Introduction: Escherichia coli O157:H7 is a major foodborne pathogen that causes life-threatening hemolytic–uremic syndrome (HUS) and even death. Autophagy is a pivotal catabolic process that degrades unnecessary proteins and intracellular organelles by activating autophagosomes. It also functions to trap invasive bacteria or virulence factors produced by pathogens for clearance. However, little is known about its roles of autophagosomes in E. coli O157:H7 epithelial infection.

Purpose: To explore the potential effect of E. coli O157:H7 infection on autophagy and apoptosis in host cells

Methods: HT-29 cells were cultured for 24 hours and sampled 4h post E. coli O157:H7 infection and then conducted with immuno-blotting and immunofluorescent staining assays.

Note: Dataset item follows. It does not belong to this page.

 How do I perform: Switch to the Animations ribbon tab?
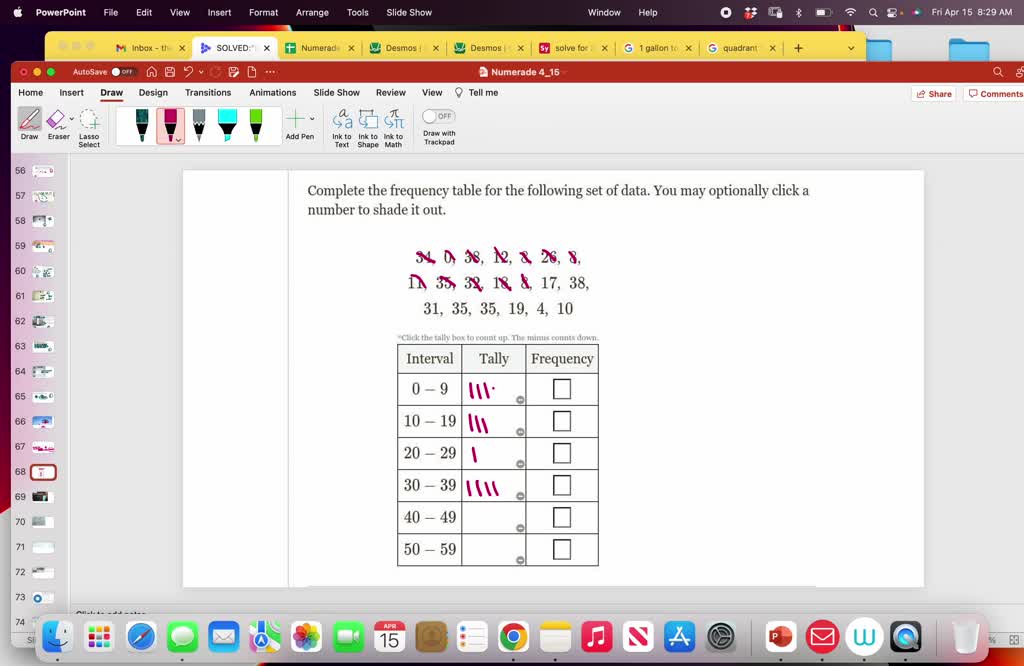coord(272,92)
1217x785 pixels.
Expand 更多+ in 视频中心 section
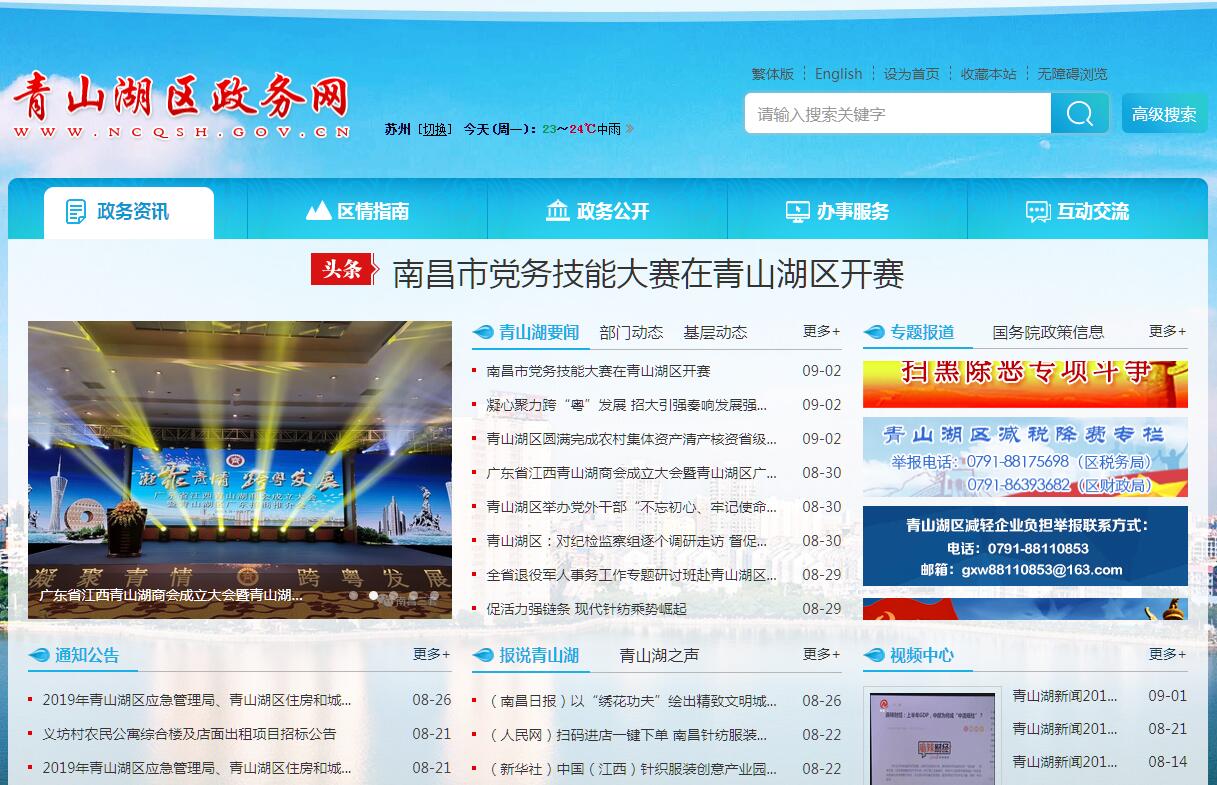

Results: Both Western blotting and immunofluorescent staining showed a significant decrease of LC3B (P ≤ 0.05), an autophagic marker, in infected cells as compared to uninfected cells. Because JNK regulates autophagy via Bcl-2 phosphorylation, JNK phosphorylation was further examined and found to be decreased in infected cells (P ≤ 0.05). These data showed the down-regulation of autophagy in infected cells. Consistently, tumor necrosis factor (TNF)-α, a potent activator of JNK, treatment resulted in increased JNK phosphorylation in HT-29 cells, accompanied by elevated LC3B content. In addition, E. coli O157:H7 infection exerted an inhibitory effect on apoptosis of HT-29 cells by blocking the cleavage of poly ADP ribose polymerase (PARP).

Significance: The attenuation of autophagy in infected cells likely promotes E. coli O157:H7 survival and colonization, which needs to be further studied. Knowing the mechanism will help to understanding pathogen and host interaction and find ways to eliminate E. coli O157:H7 contamination related to meat especially beef processing.